— Text extract —
I was gonna say something but I figured you were just hallucinating again.


----------



## fusangite (Aug 3, 2005)

reveal said:
			
		

> He can't hear you. He's too busy eating his raw-beef milkshake.



Ideally, it should be a raw pork & scallop milkshake.


----------



## reveal (Aug 3, 2005)

fusangite said:
			
		

> Ideally, it should be a raw pork & scallop milkshake.




This is true. But really any meat and dairy together is considered non-kosher. Throw in some scallops and you're just *asking* for trouble.


----------



## kenobi65 (Aug 3, 2005)

reveal said:
			
		

> But really any meat and dairy together is considered non-kosher.




Indeed; though I'm not Jewish, I've been told about that particular bit of kosher law.  "The cow can't give twice," is how I've heard it described.  It also makes the cheeseburger non-kosher (though, if you used fake cheese, maybe you could get away with it...  )


----------



## reveal (Aug 3, 2005)

kenobi65 said:
			
		

> Indeed; though I'm not Jewish, I've been told about that particular bit of kosher law.  "The cow can't give twice," is how I've heard it described.  It also makes the cheeseburger non-kosher (though, if you used fake cheese, maybe you could get away with it...  )




If you haven't tried them, get yourself some kosher hot dogs, specifically either Best Kosher or Hebrew National. They HAVE to be 100% beef or they wouldn't be kosher. I refuse to eat any other kind of hot dog because kosher dogs make all other hot dogs taste like what they truly are (and we all know what's in a non-kosher hot dog ).


----------



## BigFreekinGoblinoid (Aug 3, 2005)

At the risk of sounding strange and vulgar, I would like to offer a suggestion that sex be followed up by bacon in lieu of a tobacco product. Don't knock until you try it. 

-I'm not fat -    really!


edit- ok, not a new idea for this thread. But definitely a play tested one. 

how about this? :

Bacon wrapped chicken roasted on a skewer is fabulous

Even better than the Filet Mignon wrapped in bacon - they just complement each other so.


----------



## WayneLigon (Aug 3, 2005)

Bacon and beans! A strip of bacon added to the beans and cooked with them gives them a nice ham flavor. Cooked bacon crumbled over white beans can't be beat. Black-eyed peas and bacon. Makes you slap your momma.

Bacon bisquits. Just put the crisp, crisp bacon in between two bisquit halves. Mmm.

Bacon-wrapped shrimp, cooked in an iron skillet with some herbs and lime juice.
Really, nothing much can't be improved by the magic of bacon.

In fact I'm eating some _right now,_ so my ENWorld surfing experience has been improved by bacon.

My favorite Werewolf NPC: Macon Bacon, a Bone Gnawer who ran a truck stop in deepest rural Georgia, where you could get the All-Star All American Fried Breakfast: three eggs, five strips of bacon, sliced half a tater with the skin on and two Jimmy Dean sausage patties all fried up in the same iron skillet and served in that as well.


----------



## Rodrigo Istalindir (Aug 3, 2005)

kenobi65 said:
			
		

> Indeed; though I'm not Jewish, I've been told about that particular bit of kosher law.  "The cow can't give twice," is how I've heard it described.  It also makes the cheeseburger non-kosher (though, if you used fake cheese, maybe you could get away with it...  )

— Exercise set —
1/ Copy the forum thread about bacon and kosher food from "I was gonna" up to and including "his raw-beef milkshake.".
2/ Write what comes next in the forum thread about bacon and kosher food, picking up after its final sentence.

— Dataset section —
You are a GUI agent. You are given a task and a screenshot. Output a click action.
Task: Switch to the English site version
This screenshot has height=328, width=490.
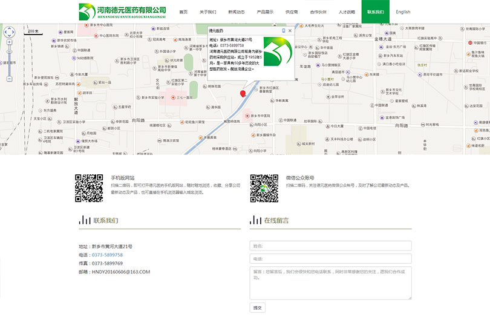(x=403, y=12)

— Final results —
1/
I was gonna say something but I figured you were just hallucinating again.


----------



## fusangite (Aug 3, 2005)

reveal said:
			
		

> He can't hear you. He's too busy eating his raw-beef milkshake.

2/
I was out at a job site one time, working on their network really late.  Got hungry, wandered across the way to a strip mall where I had seen a sign for pizza.  Walked in and ordered a large with sausage, pepperoni, and extra cheese.  Saw this absolutely horrified look on the face of the girl working the counter, who stammered out 'Uh, we don't have that.'

I'm thinking, 'What kind of lame pizza joint is this.'  Then I look around, and read the signage, and realize it's a *kosher* pizzeria.

Let me tell you, a pizza with some sort of psuedo-tofu-meat is just not right.


----------



## Wyn A'rienh (Aug 4, 2005)

*All Hail the Queen*

Queen Dopplepopolis, you are a Goddess.

I just finished eating dinner.  A yummy concoction of chicken breasts cut into strips that were wrapped with bacon and grilled, plopped in a hot dog bun, and topped with ranch dressing and diced tomatoes.  The whole family is in agreement - these things are amazing!  Even my daughters like them, and they are the pickiest eaters ever.  

Thanks!


----------



## kenobi65 (Aug 4, 2005)

reveal said:
			
		

> If you haven't tried them, get yourself some kosher hot dogs, specifically either Best Kosher or Hebrew National. They HAVE to be 100% beef or they wouldn't be kosher. I refuse to eat any other kind of hot dog because kosher dogs make all other hot dogs taste like what they truly are (and we all know what's in a non-kosher hot dog ).




Mmmm-hmmm, I love both brands.  When I go to White Sox games, I always pass up the "stock" hot dogs in favor of the Hebrew Nationals.

Speaking of what's in a non-kosher hot dog...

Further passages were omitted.